Using mitotic recombination, the authors deleted the complete coding sequence of 96% of all annotated yeast ORFs. The function of each deleted gene was assayed in several growth conditions, and, because of the unique 20-nucleotide molecular barcode included in the deletion cassette, all deletion strains could be analysed in parallel. The more important a gene was for growth under a given condition, the quicker the strain in which it had been deleted diminished in culture, so that genes could be ranked in the order of their importance for growth under a specific condition.

The authors tested the fitness of their deletion strains on media that contained different amino acids and carbon sources, when osmolarity, pH and salinity were altered, and in the presence of an antifungal agent. In each case, new genes were identified. For example, ten new genes were found to be involved in growth on galactose. This was quite a surprise, given that galactose metabolism is among the best-studied pathways in yeast.

Another surprising finding was that the expression of many genes that were important for growth in a given medium didn't change under these conditions; conversely, expression of those that were not required, did change.

Fitness profiling of a collection of yeast deletion strains was also carried out by Steinmetz et al. who focused on mitochondrial genes. Having identified 466 genes that are important for mitochondrial function, they used genomic map positions to identify human orthologues that are linked with heritable diseases.

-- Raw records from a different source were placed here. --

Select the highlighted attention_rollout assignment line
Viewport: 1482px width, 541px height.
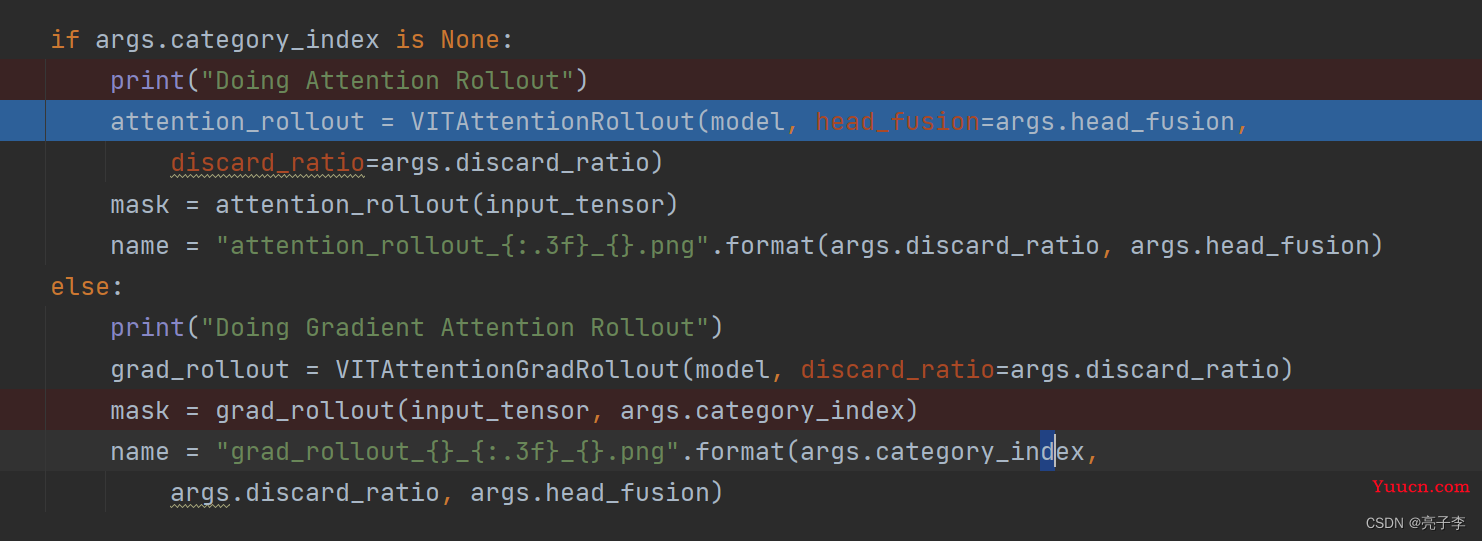point(741,121)
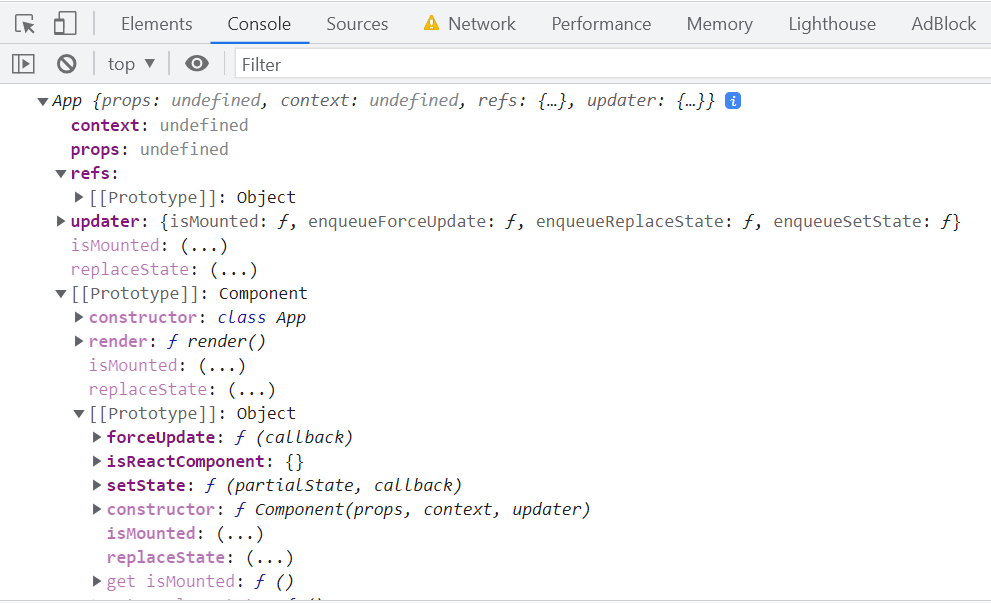The width and height of the screenshot is (991, 603).
Task: Click the eye live expression icon
Action: (x=197, y=64)
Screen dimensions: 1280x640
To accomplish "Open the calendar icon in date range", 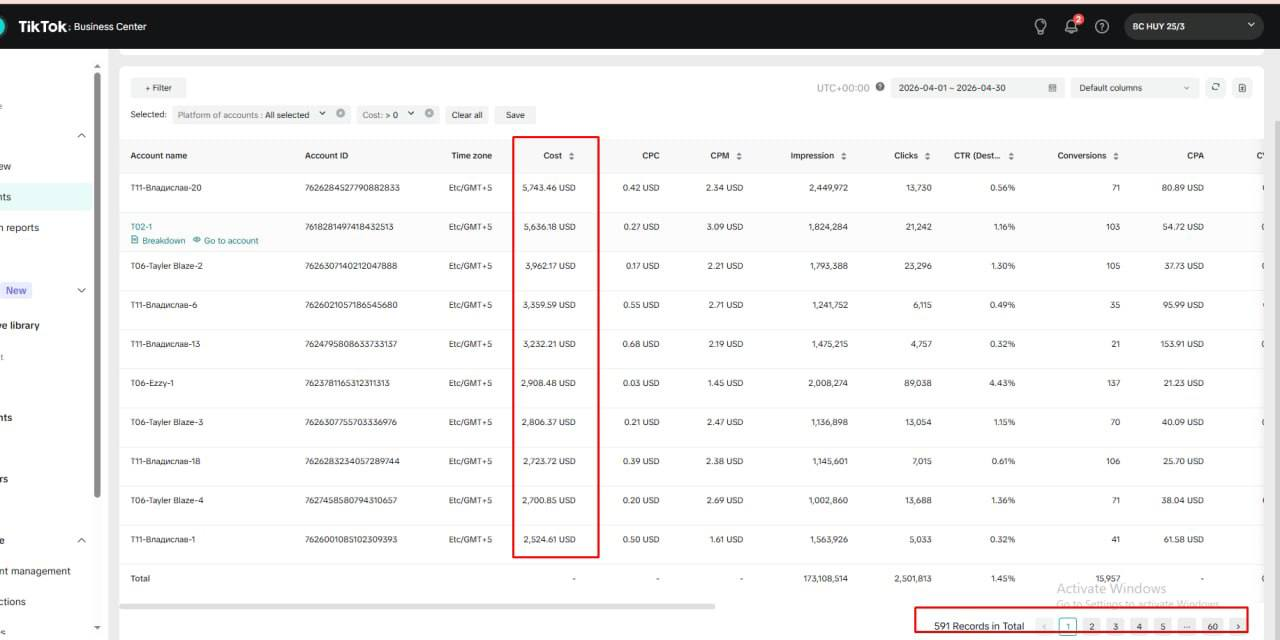I will 1052,88.
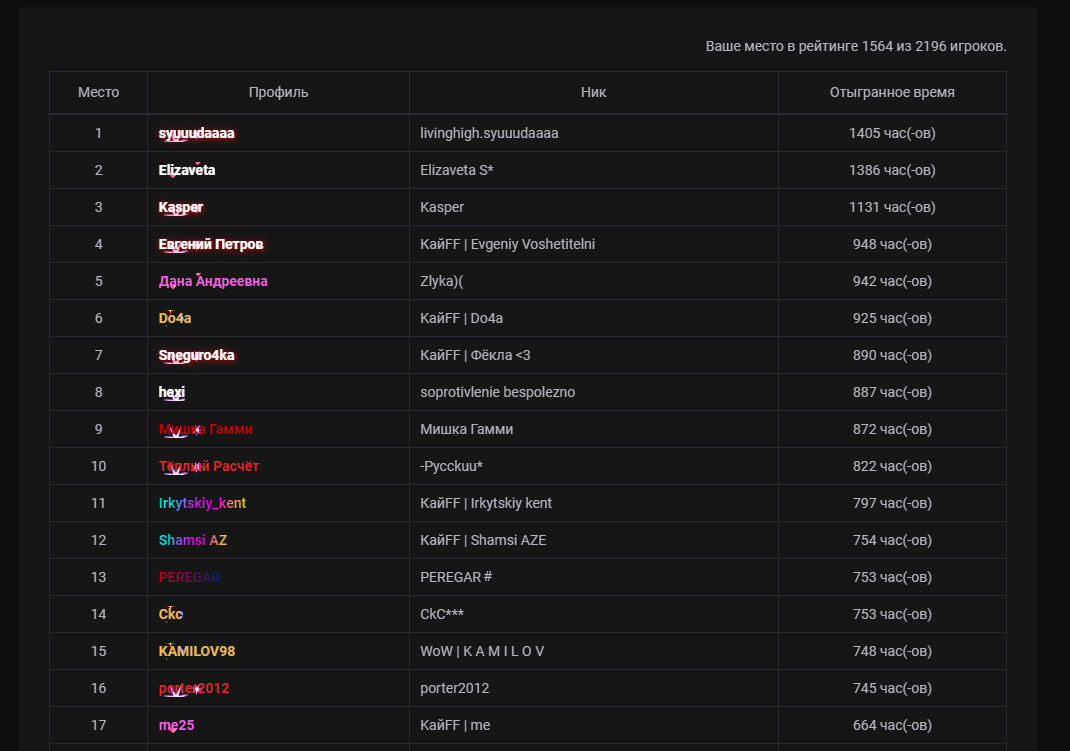Click the Kasper profile link

pos(181,207)

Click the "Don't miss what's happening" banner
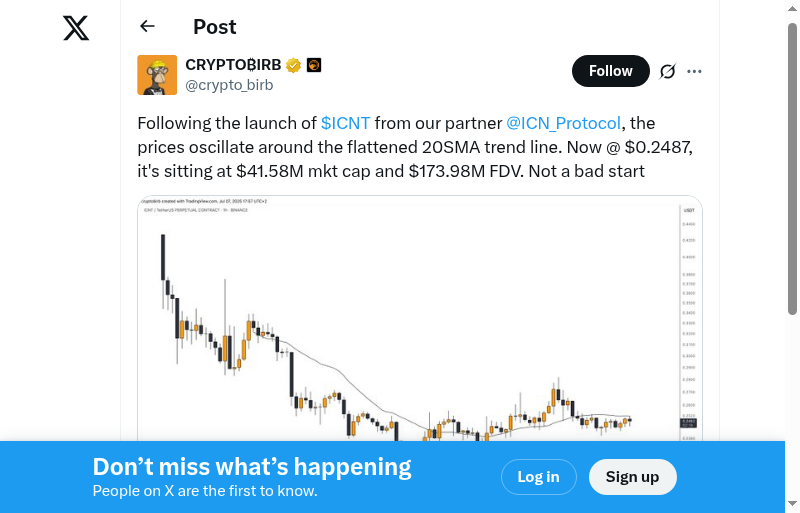click(x=252, y=467)
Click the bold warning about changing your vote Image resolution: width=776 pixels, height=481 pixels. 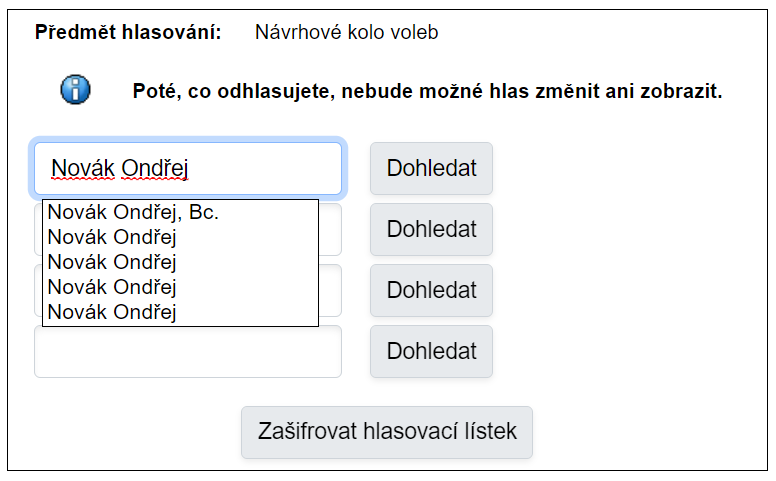(x=427, y=91)
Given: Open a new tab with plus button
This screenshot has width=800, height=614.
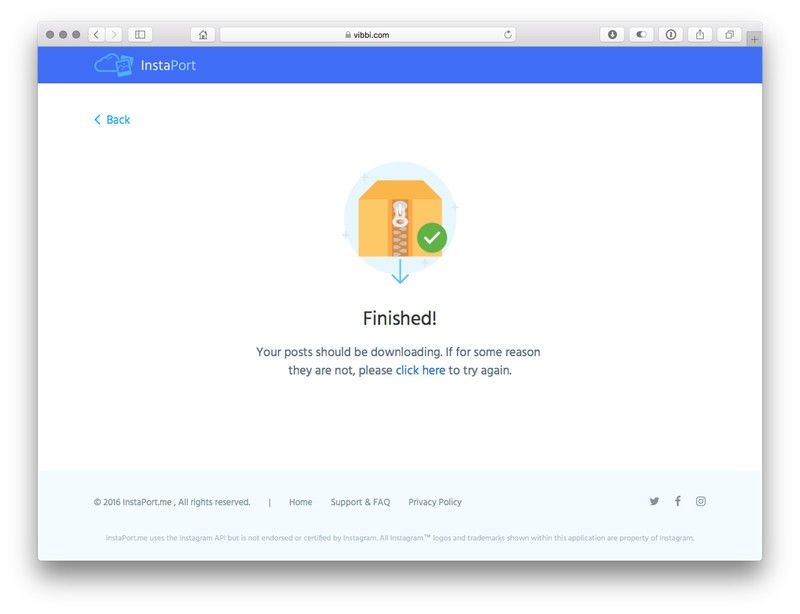Looking at the screenshot, I should coord(755,39).
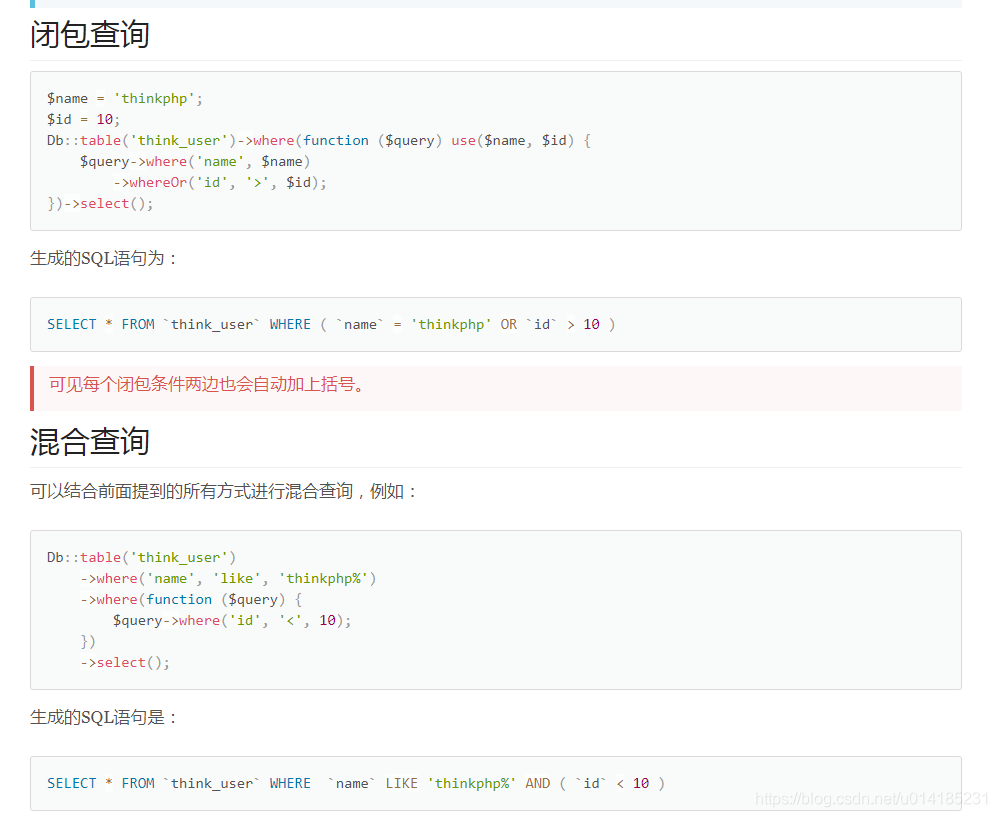The width and height of the screenshot is (997, 817).
Task: Click the 混合查询 heading
Action: [90, 441]
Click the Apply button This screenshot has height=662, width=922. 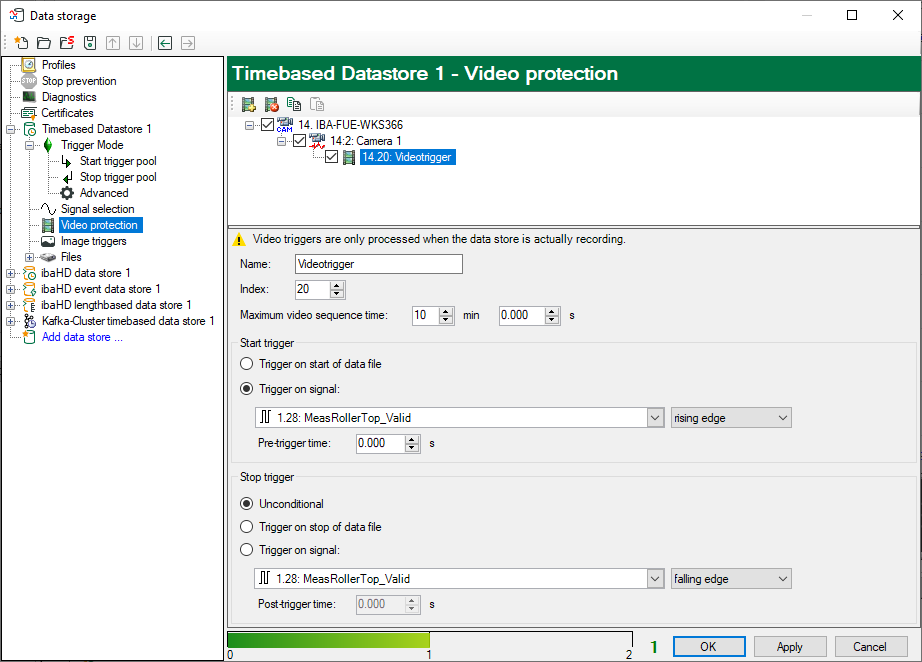pyautogui.click(x=789, y=647)
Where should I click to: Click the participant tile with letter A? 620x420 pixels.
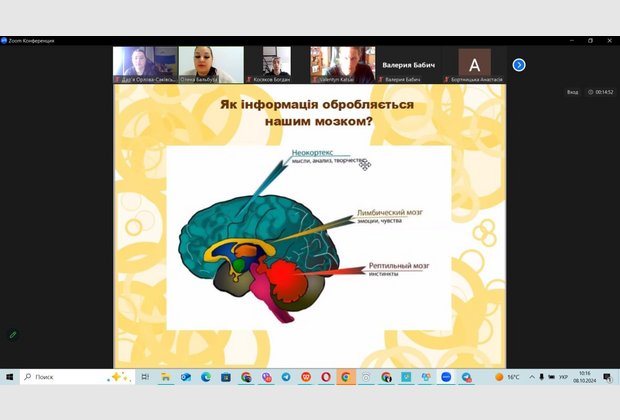[475, 64]
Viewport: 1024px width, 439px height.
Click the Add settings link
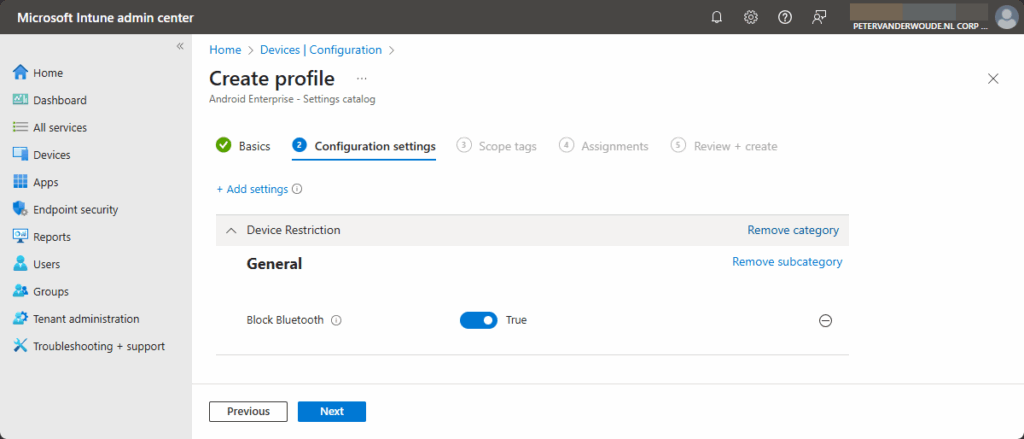[252, 189]
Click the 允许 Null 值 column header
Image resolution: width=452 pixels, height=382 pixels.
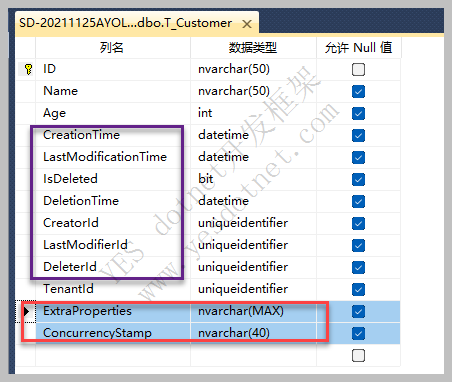pos(359,48)
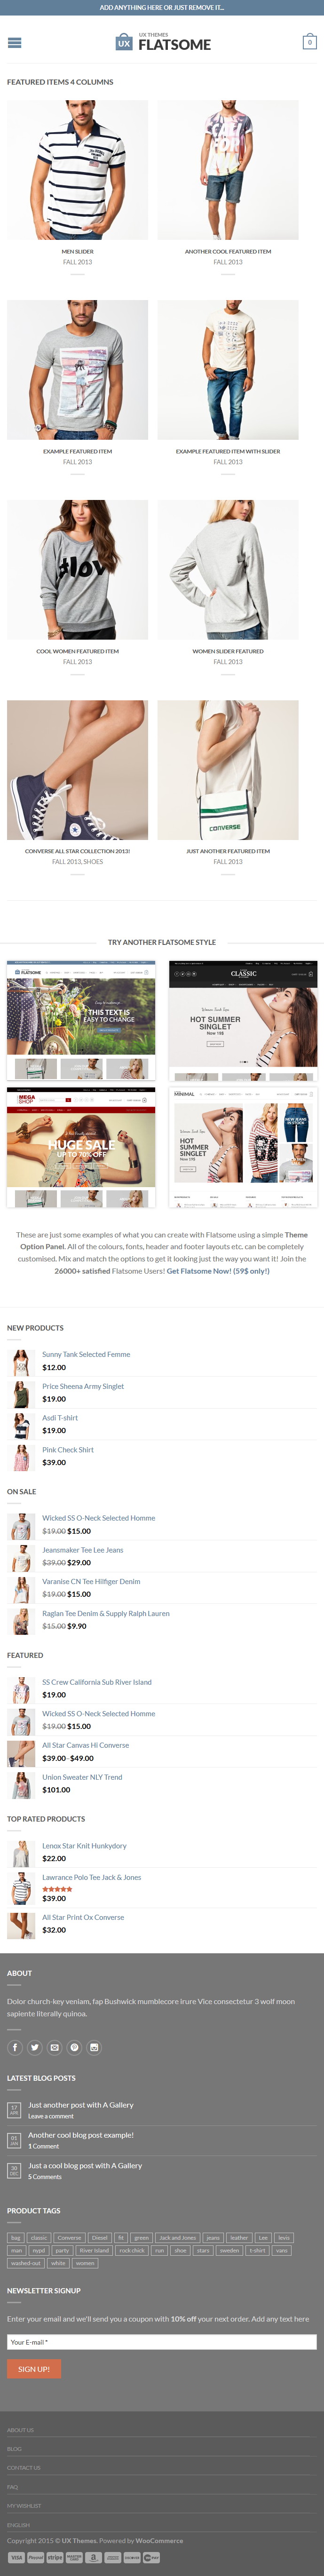Open Sunny Tank Selected Femme product
This screenshot has height=2576, width=324.
tap(86, 1354)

These results have important implications for expression profiling studies that have not been confirmed by functional data, as they indicate that fitness profiling can refine expression profiling data. This approach provides systematic unbiased information about gene function and marks the beginning of a fully functional era of genomics. It will make those who work on other organisms for which full genome sequences are available pursue their deletion projects even more zealously.